Though contained in the nick of time, the Capital One breach will cost between $100 to $150 million in 2019, bank officials say. That’s largely driven by customer notifications, credit monitoring, technology costs, and legal support.

While the bank has insurance for certain cyberattacks, it’s subject to a $10 million deductible and standard exclusions and carries a total coverage limit of $400 million, according to the company website.

What’s more, it may take years before those customers know the full extent of the problems they will face. “The impact to consumers is unclear in the short term,” Michael Clauser, global head of data and trust at Access Partnership, a global public policy firm serving the tech sector.

Data breaches “can lead to anything from petty identity and credit card theft to public embarrassment,” said Clauser a one-time presidential appointee in the Pentagon, national security aide in the U.S. House of Representatives, and Navy Reserve veteran.

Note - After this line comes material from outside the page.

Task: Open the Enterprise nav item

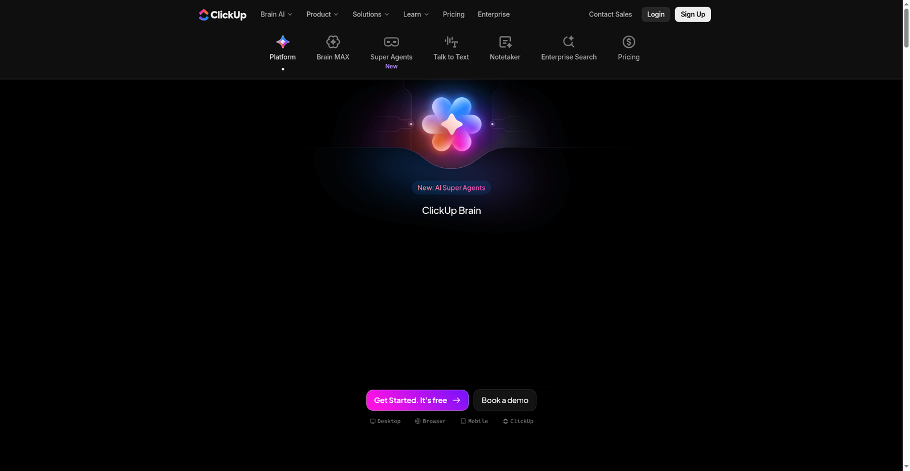Action: (494, 14)
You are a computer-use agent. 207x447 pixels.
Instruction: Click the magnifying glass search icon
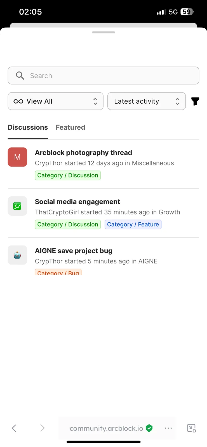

In other words, imagine this information in the hands of foreign intelligence. “It can be used to spot, assess, and recruit spies, or for other manipulative activities that may not be apparent for years,” Clauser says. “In the long run, consumers also suffer because every time there is a breach, a government somewhere in the world decides enough is enough and, by golly, the solution is more laws and more regulations.”

Capital One may have gotten lucky. But CreditCards.com industry analyst Ted Rossman recommends customers not rely on chance—and do their own diligence.

“The number one thing consumers should do to protect their identities is to freeze their credit by contacting Equifax, Experian and TransUnion,” Rossman says. “It’s free, quick and easy. You can do it online or over the phone. … Unfortunately, only about 1 in 4 U.S. adults have frozen their credit.”

Also, “change your passwords regularly,” Rossman advises. “Use a password aggregator such as LastPass to ensure strong, unique passwords for all of your logins. We found that more than eight in ten U.S. adults reuse passwords, which is a major security vulnerability.”

Meanwhile, there’s no word on whether the alleged hacker had password protection or inadvertently hacked her own account—though she seemingly lacked a firewall between her illegal feat and the foot in her mouth.